JTAPI/794/2024 du 19.08.2024 ( ICCIFD ) , REJETE

Descripteurs : LOYER;REVENU DE LA FORTUNE IMMOBILIÈRE(DROIT FISCAL)
Normes : LIFD.21.al1.leta; LIPP.24.al1.leta
En fait
En droit
Par ces motifs

république et

canton de genève

POUVOIR JUDICIAIRE

A/21/2024 ICCIFD

JTAPI/794/2024

 

JUGEMENT

DU TRIBUNAL ADMINISTRATIF

DE PREMIÈRE INSTANCE

du 28 août 2024

 

dans la cause

 

Madame A______, représentée par GESTOVAL SOCIÉTÉ FIDUCIAIRE SA, avec élection de domicile

 

contre

ADMINISTRATION FISCALE CANTONALE

ADMINISTRATION FÉDÉRALE DES CONTRIBUTIONS

 


 

EN FAIT

1.             Le litige concerne la taxation 2021 de Madame A______.

2.             L’intéressée est propriétaire de plusieurs immeubles locatifs à Genève, dont l’un se trouve au passage B______ n°1______ (ci-après : l’immeuble B______) et l’autre à la C______ n°2______ (ci-après : l’immeuble C______).

3.             Dans sa déclaration fiscale 2021, elle a indiqué que l’état des loyers de l’immeuble B______ et de l’immeuble C______ se chiffraient à respectivement CHF 611'750.- et à CHF 368'878.-.

Étaient joints les comptes de gestion de ces biens, ainsi que des documents transactionnels relatifs aux modalités de paiements d’arriérés de loyer de locaux sis dans les deux immeubles ci-dessus.

4.             Par bordereaux datés du 8 mars 2023, l’AFC-GE a taxé la contribuable pour l’année 2021. Pour ce faire, elle a arrêté l’état locatif des immeubles B______ et C______ à respectivement CHF 738'210.- et à CHF 449'822.-.

5.             Le 20 mars 2023, la contribuable a élevé réclamation à l’encontre de ces bordereaux.

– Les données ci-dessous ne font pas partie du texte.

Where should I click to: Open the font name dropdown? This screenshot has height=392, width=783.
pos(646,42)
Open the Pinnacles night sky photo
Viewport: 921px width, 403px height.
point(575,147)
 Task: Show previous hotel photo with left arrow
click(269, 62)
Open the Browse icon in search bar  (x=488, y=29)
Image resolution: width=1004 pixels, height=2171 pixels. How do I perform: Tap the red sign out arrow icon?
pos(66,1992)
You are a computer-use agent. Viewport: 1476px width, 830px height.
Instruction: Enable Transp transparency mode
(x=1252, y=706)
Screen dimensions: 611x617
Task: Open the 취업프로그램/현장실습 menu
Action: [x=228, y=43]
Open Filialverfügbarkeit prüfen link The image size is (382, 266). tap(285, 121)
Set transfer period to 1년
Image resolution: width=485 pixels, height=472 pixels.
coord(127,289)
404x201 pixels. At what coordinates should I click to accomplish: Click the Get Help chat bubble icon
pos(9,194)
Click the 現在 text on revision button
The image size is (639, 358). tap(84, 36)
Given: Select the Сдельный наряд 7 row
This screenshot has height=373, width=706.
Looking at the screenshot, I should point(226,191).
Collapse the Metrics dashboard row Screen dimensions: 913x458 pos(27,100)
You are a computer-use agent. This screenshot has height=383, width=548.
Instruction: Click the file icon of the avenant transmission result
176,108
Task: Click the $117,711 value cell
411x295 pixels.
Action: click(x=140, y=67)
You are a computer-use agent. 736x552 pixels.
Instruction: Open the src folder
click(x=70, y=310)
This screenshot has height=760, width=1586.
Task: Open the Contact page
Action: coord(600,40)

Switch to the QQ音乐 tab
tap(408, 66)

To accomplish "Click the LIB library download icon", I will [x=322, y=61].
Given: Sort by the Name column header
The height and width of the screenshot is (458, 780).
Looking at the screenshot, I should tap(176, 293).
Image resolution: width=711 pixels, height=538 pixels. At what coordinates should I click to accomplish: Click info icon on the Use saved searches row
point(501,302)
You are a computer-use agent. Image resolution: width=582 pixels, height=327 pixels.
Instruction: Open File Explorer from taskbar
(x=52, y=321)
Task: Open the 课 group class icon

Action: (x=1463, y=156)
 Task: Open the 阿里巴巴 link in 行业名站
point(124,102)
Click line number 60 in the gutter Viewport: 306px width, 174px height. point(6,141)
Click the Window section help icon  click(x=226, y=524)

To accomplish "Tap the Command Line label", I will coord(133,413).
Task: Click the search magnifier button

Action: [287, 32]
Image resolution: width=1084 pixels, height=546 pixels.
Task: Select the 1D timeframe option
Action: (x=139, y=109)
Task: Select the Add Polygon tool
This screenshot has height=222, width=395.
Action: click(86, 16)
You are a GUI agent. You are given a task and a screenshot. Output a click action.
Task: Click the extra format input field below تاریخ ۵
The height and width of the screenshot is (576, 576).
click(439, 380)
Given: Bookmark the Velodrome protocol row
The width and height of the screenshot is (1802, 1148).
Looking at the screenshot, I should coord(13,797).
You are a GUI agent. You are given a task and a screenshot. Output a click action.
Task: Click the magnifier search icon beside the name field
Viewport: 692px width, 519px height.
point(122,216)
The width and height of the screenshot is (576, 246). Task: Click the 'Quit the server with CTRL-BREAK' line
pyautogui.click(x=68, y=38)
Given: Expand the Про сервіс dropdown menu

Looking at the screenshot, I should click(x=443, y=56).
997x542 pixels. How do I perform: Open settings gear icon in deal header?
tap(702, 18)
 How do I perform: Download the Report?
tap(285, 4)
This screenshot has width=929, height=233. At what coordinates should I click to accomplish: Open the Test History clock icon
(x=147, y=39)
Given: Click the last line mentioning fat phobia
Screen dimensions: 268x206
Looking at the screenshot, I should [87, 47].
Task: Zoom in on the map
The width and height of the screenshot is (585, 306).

Il n’y avait pas lieu de tenir compte des loyers qui n’avaient pas été encaissés, même s’ils étaient dus.

6.             Par décisions du 30 novembre 2023, l’AFC-GE a rejeté la réclamation. Les loyers dus étaient imposables en vertu de l’existence d’un rapport contractuel de bail à loyer, même en l’absence de versement par le locataire. Toutefois, une demande de révision pouvait être introduite si ces montants se révélaient irrécouvrables.

7.             Par acte du 3 janvier 2024, la contribuable, sous la plume de son conseil, a interjeté recours devant le Tribunal administratif de première instance (ci-après : le tribunal) en demandant, en substance, que l’AFC-GE se fonde sur les loyers effectivement encaissés pour déterminer la valeur fiscale de ses immeubles À l’appui de ses conclusions, elle s’est fondée sur le guide de la déclaration fiscale 2021. C’était à tort que l’AFC-GE soutenait que les loyers dus étaient imposables en vertu de l’existence d’un rapport contractuel de bail à loyer, même en l’absence de versement des loyers par le locataire.

8.             Dans sa réponse du 5 mars 2024, l’AFC-GE a conclu au rejet du recours. Pour taxer la contribuable, elle avait pris en compte l’état locatif au 31 décembre 2021, qui devait mentionner les loyers effectivement perçus ou exigibles, tels que figurant dans les contrats de bail, sans déduction des charges, durant les douze mois de l’année.

9.             La recourante n’a pas produit d’écriture de réplique.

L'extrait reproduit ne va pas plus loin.